## Description of the task
Count how many lines in this material contain "pixel". The answer is that number alone.

## Raw data
>>>
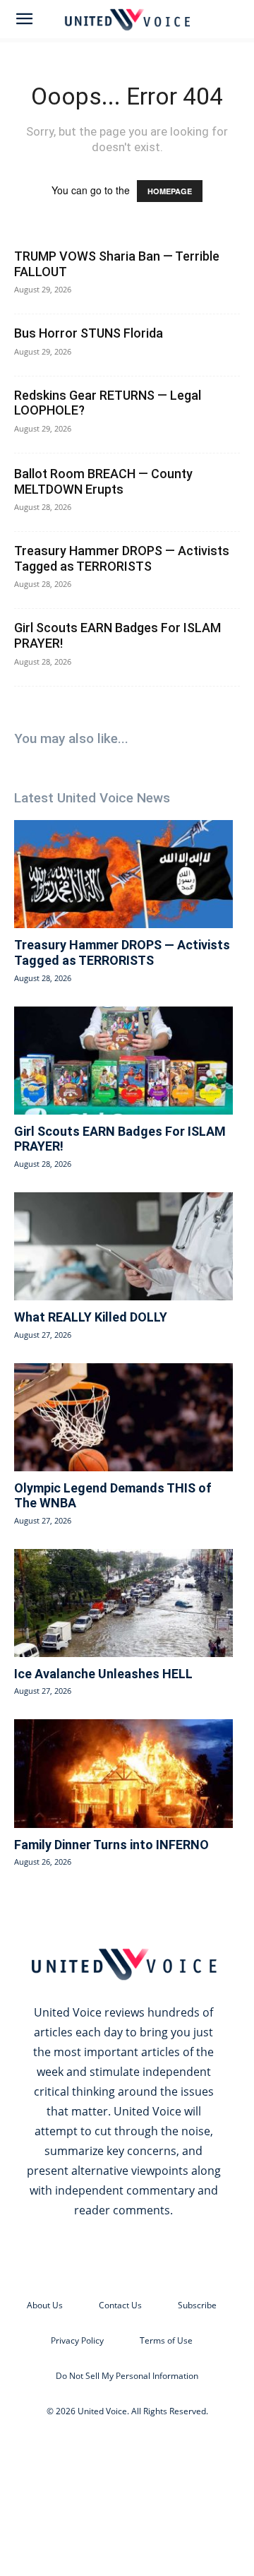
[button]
<<<
>>>
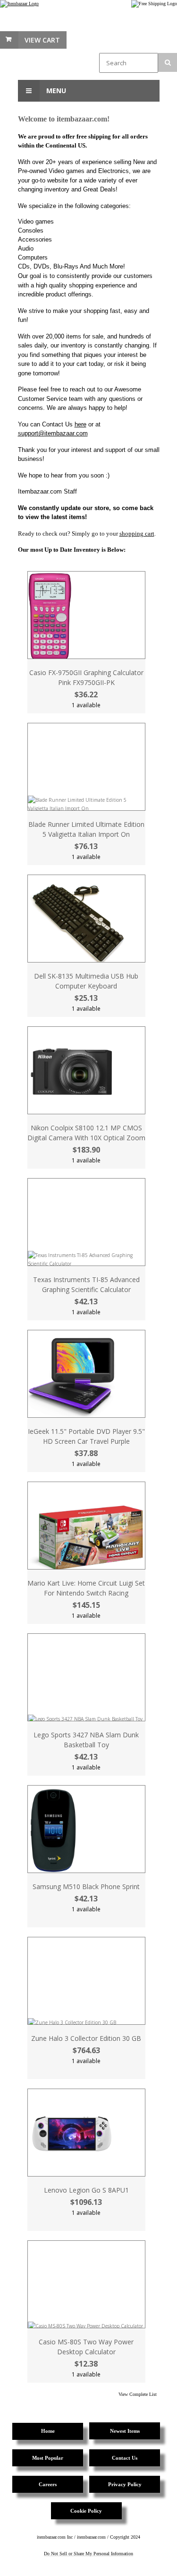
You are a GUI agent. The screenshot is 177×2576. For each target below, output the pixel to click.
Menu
<<<
>>>
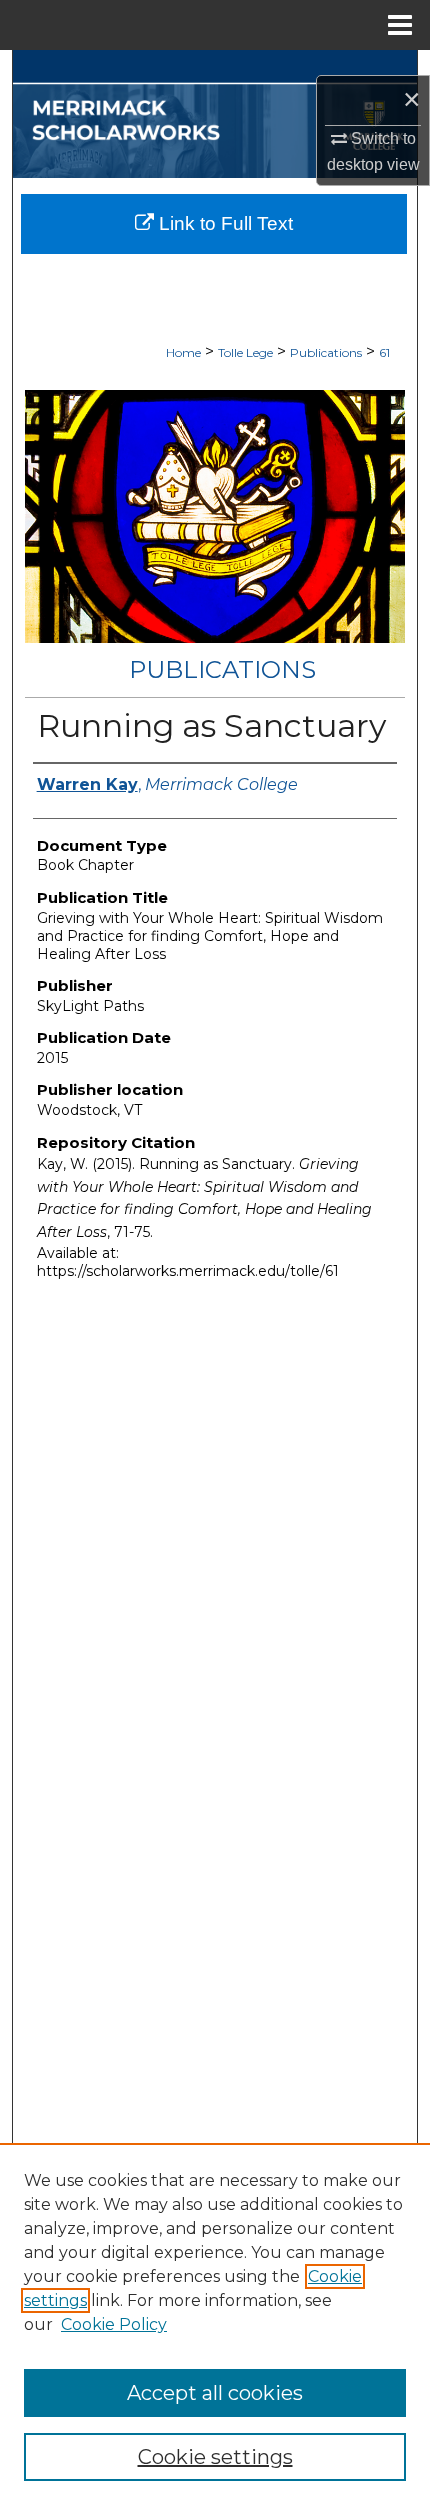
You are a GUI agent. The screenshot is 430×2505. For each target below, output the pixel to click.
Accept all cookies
<<<
## Task output
2